Moreover, because Midgard’s motion for summary judgment must stand on its own merits, the failure of NGC to respond cannot supply by default any proof essential for Midgard to establish its entitlement to summary judgment. City of Houston v. Clear Creek Basin Authority, 589 S.W.2d 671, 678 (Tex.1979). Affidavits are insufficient unless they contain allegations that are direct and unequivocal and perjury can be assigned upon them. Brownlee v. Brownlee, 665 S.W.2d 111, 112 (Tex.1984). Further, conclusions made by an expert in an affidavit are insufficient to support summary judgment. Anderson v. Snider, 808 S.W.2d 54, 55 (Tex.1991). Among other things, Rule 166a(f) requires that affidavits be made on personal knowledge and must show that the affiant is competent to testify to the matters stated therein. For these reasons, and because hearsay statements do not constitute summary judgment proof, Lopez v. Hink, 757 S.W.2d 449, 451 (Tex.App.—Houston [14th Dist.], 1988, no writ), the portions of Van-divere’s affidavit based upon the information contained in the disk provided by Transok cannot support summary judgment for any specific amount of damages. Midgard’s motion for rehearing is overruled.

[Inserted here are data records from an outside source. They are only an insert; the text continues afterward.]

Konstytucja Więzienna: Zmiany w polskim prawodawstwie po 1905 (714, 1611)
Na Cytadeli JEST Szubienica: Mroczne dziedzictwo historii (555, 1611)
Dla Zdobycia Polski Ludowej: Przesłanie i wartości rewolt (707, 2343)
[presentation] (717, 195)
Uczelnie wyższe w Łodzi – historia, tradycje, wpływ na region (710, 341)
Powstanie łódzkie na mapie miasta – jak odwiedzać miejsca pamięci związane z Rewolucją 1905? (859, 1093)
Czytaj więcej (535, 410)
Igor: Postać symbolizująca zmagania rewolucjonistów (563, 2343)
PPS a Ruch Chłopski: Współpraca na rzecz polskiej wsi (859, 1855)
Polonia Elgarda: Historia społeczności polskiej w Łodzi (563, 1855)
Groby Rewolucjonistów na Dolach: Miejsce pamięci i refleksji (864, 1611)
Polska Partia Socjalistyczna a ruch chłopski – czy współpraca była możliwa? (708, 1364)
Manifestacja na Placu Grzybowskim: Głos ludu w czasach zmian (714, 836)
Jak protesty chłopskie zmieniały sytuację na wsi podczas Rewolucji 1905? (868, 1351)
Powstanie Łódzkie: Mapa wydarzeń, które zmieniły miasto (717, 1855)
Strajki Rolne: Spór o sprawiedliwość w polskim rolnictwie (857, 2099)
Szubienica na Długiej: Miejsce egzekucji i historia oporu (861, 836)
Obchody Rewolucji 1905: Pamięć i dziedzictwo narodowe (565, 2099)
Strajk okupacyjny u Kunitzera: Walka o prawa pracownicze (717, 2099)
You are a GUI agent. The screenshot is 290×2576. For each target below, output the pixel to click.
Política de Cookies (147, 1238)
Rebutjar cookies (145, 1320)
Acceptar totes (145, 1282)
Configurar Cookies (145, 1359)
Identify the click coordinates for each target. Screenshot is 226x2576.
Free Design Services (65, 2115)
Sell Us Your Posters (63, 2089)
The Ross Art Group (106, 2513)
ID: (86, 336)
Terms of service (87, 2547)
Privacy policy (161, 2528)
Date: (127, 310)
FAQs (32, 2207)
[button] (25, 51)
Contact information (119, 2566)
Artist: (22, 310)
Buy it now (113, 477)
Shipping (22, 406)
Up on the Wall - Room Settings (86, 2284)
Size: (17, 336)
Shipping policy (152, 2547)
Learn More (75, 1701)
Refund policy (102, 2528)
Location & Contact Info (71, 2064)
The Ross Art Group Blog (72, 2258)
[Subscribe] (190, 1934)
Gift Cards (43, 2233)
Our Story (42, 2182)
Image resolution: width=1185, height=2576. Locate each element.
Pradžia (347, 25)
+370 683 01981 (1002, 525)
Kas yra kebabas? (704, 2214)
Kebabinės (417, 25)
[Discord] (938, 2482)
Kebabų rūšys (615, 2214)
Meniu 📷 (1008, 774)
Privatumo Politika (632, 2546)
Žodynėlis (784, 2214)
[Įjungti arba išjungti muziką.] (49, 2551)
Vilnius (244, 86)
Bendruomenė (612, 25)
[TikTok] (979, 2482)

Relying on Rule 44.1(b) of the Texas Rules of Appellate Procedure, NGC urges that because the damages are unliquidated and NGC contested liability, we should correct our opinion and reverse and remand the cause on all issues, including liability. Agreeing, we grant NGC’s motion for rehearing. Although Midgard’s claim may ultimately constitute “liquidated” damages as defined in Ortiz Oil Co. v. Geyer, 138 Tex. 373, 159 S.W.2d 494, 497 (1942), because Midgard does not contend in its response to NGC’s motion for rehearing that its claim is liquidated, the judgment of the trial court is reversed and the cause remanded for trial on all issues. Accordingly, our judgment dated October 22,1999 is hereby withdrawn.